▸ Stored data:
::::::::::
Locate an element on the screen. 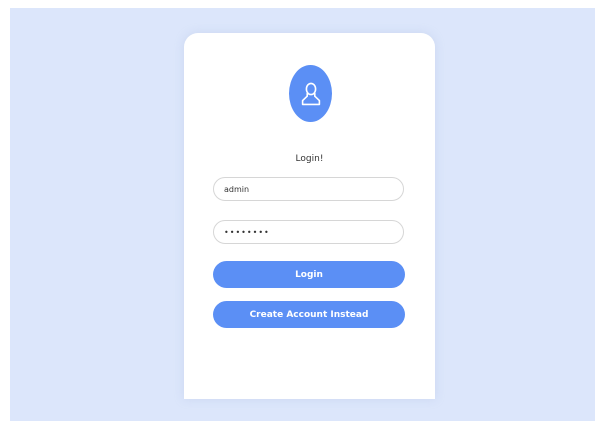  password-input is located at coordinates (308, 232).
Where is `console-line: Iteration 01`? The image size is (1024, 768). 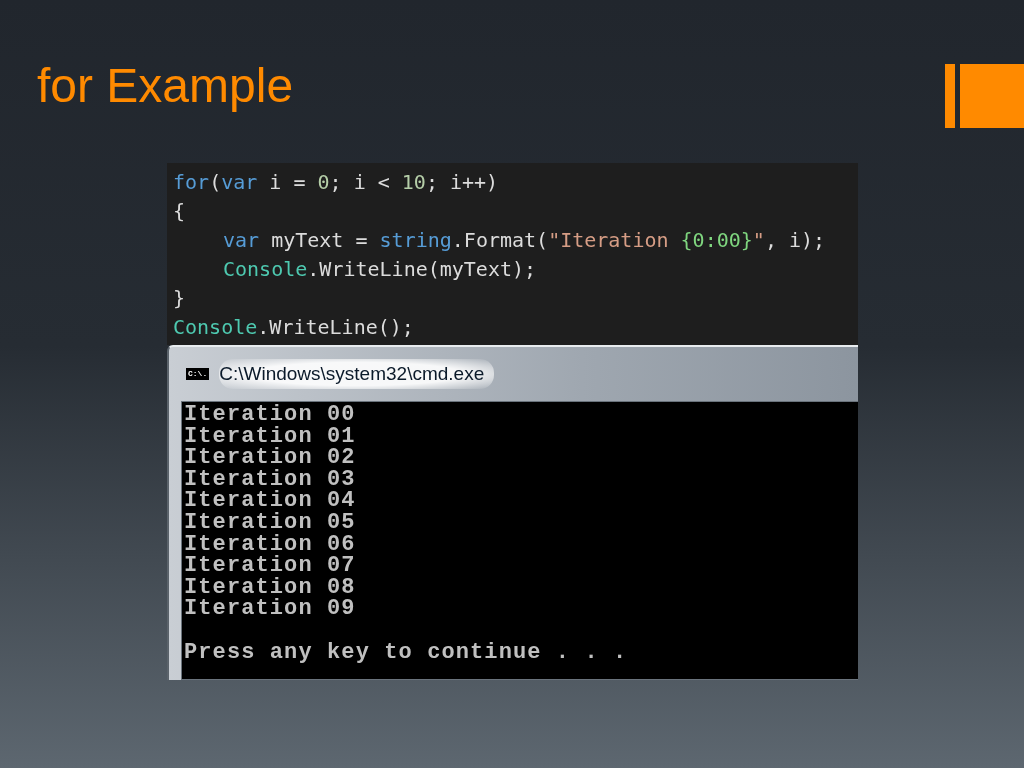 console-line: Iteration 01 is located at coordinates (270, 436).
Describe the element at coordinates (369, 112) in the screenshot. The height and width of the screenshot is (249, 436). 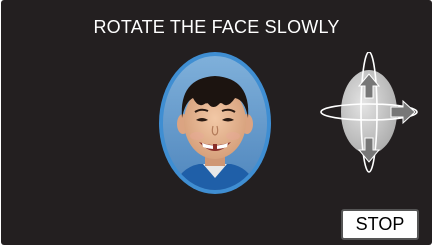
I see `rotate-sphere-icon` at that location.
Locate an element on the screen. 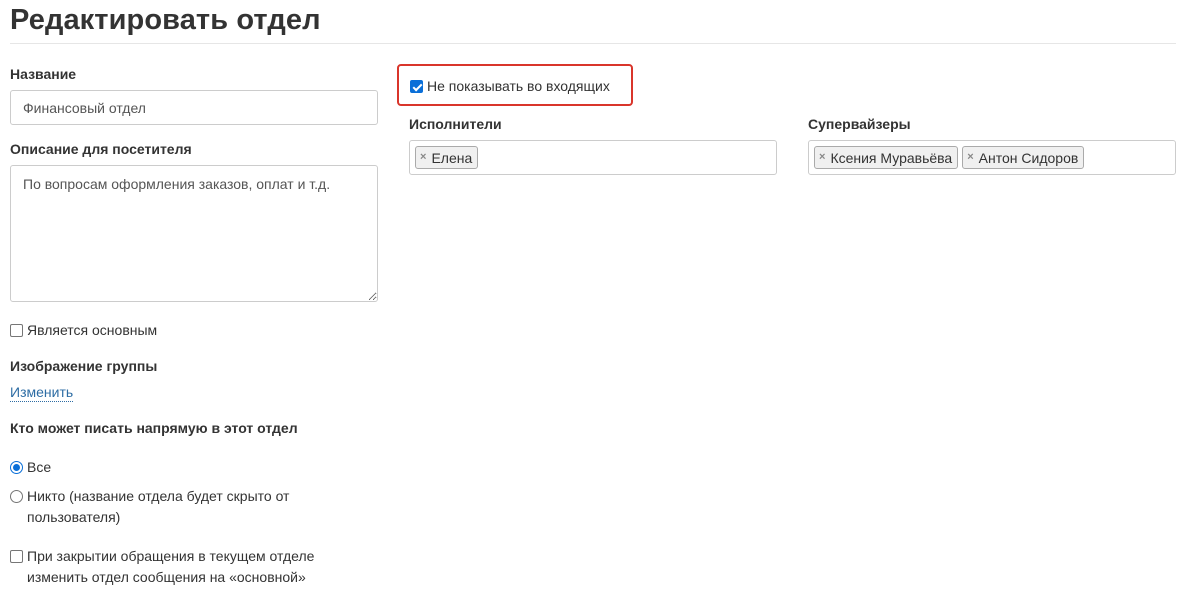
::::::::::
▸ Task requirements:
Begin at the line that has "Describe the element" and continue through the last of the items, writing those lines again with "Locate" changed to "Find" and nothing else altered. Leave the pictures out.

▸ Exercise response:
Describe the element at coordinates (369, 112) in the screenshot. The height and width of the screenshot is (249, 436). 
I see `rotate-sphere-icon` at that location.
Find an element on the screen. 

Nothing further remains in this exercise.